The company is providing a vessel that will be used during the cleanup.

Waste360 Staff, Staff

September 10, 2018

2 Min Read
DeepGreen Assists with Great Pacific Garbage Patch Cleanup Efforts

DeepGreen, a Canadian company that supplies the world with metals needed for economic growth and clean technologies, is contributing to the health of the oceans by being a part of The Ocean Cleanup (TOC) project to remove plastics from the Great Pacific Garbage Patch over the next five years.

DeepGreen, along with the global shipping company Maersk, is contributing to this historic project by offering The Ocean Cleanup foundation the Maersk Launcher to launch its plastics cleanup project in San Francisco Bay. The Launcher is under lease by DeepGreen and will be used to carry out survey and scientific work on the deep ocean floor to recover polymetallic nodules that contain a rich supply of cobalt, copper, nickel and manganese—metals required to power the green infrastructure from electric cars to wind turbines.

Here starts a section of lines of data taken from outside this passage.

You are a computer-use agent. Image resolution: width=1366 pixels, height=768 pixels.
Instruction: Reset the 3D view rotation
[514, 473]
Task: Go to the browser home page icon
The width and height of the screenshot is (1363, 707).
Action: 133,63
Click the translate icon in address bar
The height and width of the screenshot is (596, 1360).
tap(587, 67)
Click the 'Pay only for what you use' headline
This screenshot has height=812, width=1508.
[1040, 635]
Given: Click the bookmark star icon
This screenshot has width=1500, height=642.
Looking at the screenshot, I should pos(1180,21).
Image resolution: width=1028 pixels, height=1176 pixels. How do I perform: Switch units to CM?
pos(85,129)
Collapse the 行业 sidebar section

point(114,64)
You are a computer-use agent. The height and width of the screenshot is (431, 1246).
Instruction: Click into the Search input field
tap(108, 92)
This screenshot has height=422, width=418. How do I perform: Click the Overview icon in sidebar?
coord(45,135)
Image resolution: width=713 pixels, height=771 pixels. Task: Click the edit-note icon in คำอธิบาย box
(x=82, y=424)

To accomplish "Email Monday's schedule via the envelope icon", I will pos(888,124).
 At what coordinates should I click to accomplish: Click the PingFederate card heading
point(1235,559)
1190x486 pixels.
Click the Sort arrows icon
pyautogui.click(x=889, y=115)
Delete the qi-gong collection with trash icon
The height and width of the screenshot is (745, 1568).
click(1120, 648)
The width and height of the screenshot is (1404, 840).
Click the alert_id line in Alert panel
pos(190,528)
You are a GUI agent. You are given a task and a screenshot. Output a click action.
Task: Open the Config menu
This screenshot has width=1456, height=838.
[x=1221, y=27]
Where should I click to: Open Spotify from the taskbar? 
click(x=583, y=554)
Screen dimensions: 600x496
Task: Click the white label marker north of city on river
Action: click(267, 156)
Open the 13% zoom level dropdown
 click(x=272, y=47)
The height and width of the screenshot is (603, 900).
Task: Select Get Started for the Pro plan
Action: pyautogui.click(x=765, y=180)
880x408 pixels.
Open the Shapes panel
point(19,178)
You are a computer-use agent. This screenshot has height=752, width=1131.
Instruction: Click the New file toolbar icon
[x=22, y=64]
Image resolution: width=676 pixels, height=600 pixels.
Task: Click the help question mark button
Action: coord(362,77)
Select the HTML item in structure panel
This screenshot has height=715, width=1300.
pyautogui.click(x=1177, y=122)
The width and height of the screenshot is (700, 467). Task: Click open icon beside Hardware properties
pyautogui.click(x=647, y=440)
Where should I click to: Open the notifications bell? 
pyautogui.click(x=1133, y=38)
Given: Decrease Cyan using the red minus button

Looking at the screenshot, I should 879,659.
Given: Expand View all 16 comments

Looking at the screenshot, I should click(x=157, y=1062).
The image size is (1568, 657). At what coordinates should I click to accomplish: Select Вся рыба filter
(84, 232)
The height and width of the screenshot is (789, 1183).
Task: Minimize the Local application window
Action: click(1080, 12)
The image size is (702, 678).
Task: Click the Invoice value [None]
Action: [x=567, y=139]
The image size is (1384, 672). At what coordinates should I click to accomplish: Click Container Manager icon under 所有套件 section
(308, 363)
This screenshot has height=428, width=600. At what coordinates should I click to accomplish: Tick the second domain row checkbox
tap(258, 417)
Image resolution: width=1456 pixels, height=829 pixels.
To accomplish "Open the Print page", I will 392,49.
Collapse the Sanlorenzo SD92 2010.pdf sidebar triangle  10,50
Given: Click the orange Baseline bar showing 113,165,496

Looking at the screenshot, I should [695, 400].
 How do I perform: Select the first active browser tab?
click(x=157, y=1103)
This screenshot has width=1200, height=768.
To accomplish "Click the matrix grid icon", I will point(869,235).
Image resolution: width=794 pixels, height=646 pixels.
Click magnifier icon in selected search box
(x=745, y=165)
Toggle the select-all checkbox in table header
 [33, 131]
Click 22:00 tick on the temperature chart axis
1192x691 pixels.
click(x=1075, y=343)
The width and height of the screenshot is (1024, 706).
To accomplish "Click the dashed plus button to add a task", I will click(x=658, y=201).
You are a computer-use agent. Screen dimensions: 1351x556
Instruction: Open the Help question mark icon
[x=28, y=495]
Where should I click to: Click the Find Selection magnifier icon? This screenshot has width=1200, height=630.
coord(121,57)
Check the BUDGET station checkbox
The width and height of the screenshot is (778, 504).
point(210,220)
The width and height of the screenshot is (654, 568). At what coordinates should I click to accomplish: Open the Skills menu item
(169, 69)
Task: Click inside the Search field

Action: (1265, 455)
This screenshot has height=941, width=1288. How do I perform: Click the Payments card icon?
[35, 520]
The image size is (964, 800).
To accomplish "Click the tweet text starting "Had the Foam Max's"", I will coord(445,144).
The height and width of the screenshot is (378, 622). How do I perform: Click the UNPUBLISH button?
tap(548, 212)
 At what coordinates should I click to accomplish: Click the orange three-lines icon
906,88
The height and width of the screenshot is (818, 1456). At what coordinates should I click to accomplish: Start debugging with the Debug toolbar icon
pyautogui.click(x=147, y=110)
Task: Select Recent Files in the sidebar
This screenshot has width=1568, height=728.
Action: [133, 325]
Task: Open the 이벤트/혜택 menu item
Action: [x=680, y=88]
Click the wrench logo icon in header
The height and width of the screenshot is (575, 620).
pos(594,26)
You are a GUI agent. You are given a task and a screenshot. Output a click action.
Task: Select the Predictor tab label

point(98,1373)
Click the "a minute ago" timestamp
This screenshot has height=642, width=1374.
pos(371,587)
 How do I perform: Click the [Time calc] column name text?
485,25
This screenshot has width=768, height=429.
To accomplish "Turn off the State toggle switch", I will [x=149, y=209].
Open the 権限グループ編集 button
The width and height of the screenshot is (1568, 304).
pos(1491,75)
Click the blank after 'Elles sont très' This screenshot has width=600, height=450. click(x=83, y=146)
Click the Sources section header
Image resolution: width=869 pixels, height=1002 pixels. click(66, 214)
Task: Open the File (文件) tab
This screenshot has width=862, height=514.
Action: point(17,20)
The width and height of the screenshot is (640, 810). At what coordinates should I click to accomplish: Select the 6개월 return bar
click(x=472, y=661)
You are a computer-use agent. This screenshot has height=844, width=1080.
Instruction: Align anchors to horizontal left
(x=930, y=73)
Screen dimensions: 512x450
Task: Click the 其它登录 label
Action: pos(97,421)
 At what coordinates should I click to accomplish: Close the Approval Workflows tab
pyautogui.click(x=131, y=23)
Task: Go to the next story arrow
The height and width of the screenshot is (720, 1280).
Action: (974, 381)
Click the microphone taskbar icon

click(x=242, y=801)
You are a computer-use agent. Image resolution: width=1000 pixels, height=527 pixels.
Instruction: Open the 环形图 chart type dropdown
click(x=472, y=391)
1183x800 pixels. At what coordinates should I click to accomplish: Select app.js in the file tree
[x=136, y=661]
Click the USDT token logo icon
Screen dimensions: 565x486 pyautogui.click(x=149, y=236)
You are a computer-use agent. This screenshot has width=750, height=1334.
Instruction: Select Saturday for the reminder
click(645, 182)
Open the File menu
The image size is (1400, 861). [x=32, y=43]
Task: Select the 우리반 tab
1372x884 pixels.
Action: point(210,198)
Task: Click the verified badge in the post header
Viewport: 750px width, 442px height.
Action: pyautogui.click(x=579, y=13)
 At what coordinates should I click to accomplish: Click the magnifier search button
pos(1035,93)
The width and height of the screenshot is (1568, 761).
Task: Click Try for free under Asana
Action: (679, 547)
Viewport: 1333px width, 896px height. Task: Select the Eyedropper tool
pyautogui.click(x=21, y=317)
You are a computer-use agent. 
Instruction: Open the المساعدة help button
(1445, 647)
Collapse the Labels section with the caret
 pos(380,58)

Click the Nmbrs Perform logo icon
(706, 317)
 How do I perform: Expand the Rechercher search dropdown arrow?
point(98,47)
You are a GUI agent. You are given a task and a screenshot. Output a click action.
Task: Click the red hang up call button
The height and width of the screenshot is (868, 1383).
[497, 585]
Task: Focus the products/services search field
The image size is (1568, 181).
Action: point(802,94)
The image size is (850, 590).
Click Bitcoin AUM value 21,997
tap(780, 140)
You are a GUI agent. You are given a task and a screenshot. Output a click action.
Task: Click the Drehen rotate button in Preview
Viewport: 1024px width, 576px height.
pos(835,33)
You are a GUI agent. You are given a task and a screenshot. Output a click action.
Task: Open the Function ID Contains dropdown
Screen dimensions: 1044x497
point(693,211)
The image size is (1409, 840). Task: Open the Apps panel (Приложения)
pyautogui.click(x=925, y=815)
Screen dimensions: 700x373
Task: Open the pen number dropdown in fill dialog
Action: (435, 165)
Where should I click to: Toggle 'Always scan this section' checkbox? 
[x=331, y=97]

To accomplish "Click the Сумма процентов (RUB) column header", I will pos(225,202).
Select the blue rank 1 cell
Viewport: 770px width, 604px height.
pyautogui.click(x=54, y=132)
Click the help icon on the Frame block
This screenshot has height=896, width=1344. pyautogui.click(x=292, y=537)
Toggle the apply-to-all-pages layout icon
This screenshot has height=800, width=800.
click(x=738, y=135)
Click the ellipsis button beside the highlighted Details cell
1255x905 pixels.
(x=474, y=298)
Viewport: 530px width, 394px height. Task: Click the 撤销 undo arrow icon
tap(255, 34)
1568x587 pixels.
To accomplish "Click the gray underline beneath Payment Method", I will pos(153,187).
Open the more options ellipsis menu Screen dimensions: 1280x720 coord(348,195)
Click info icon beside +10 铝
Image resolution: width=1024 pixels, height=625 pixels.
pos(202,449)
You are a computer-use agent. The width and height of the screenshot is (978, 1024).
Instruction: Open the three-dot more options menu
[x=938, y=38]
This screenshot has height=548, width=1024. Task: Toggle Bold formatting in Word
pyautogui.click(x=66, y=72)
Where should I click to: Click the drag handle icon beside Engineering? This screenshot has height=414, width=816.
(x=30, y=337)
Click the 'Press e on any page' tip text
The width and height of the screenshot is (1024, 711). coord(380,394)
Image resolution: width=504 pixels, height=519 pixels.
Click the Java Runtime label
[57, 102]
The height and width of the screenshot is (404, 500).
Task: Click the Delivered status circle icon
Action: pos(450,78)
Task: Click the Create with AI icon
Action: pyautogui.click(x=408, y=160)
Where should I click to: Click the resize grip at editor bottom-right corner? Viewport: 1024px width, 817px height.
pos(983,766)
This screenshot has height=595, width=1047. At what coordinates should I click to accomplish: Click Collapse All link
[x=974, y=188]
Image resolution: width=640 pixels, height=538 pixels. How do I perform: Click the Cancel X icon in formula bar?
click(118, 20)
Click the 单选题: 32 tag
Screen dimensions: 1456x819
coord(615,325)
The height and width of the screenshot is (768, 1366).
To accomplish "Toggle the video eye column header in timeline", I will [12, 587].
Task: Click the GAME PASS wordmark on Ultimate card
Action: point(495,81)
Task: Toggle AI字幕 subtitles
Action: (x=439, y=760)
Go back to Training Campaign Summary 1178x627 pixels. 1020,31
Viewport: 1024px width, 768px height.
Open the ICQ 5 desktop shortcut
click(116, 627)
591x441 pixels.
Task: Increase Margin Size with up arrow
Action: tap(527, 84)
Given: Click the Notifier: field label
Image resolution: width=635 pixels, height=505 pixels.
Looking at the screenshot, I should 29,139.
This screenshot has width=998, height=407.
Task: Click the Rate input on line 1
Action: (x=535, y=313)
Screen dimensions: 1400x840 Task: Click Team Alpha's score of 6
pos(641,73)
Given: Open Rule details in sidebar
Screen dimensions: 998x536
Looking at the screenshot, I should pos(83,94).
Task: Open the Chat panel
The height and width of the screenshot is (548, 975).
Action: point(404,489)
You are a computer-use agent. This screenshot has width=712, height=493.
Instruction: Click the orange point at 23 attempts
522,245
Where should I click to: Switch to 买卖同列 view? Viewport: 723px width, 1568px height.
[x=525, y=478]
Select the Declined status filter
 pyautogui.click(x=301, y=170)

"DeepGreen believes the health of the oceans is essential to our future and that is why we are doing our part to assist The Ocean Cleanup in its visionary mission," said Gerard Barron, CEO of DeepGreen, in a statement. "We envision the oceans becoming an important source of metals for our future, providing a much cleaner alternative to land-sourced metals. As a company, we see it as our duty to not just harness cutting-edge science and technology to harvest ocean metals with minimal environmental impact but also improve the health of our oceans through our other activities."

The Maersk Launcher and its crew will be instrumental in deploying TOC's unique system designed to capture a significant portion of plastic debris in the central Pacific and reduce manmade pollution that poses an environmental threat to marine wildlife.

"I have spent my life studying and working to protect the ocean,” said DeepGreen Chief Ocean Scientist and Oceanographer Greg Stone in a statement. “In more than 10,000 dives, in nearly every ocean on the planet, I've spent about two years under water, and I know first-hand we have a lot of work to do to improve the health of the oceans. At DeepGreen, we think about this systematically. Taking macro-plastics out of our oceans is a step in the right direction, and we are excited to support TOC."

"The ocean has the answer in the form of polymetallic nodules,” he adds. “By collecting them from a relatively small part of the deep ocean's abyssal plain, more than a thousand kilometers from shore and four kilometers below the surface, I believe we can find a bountiful supply of the metals we need for our future without major impacts on the ocean's health."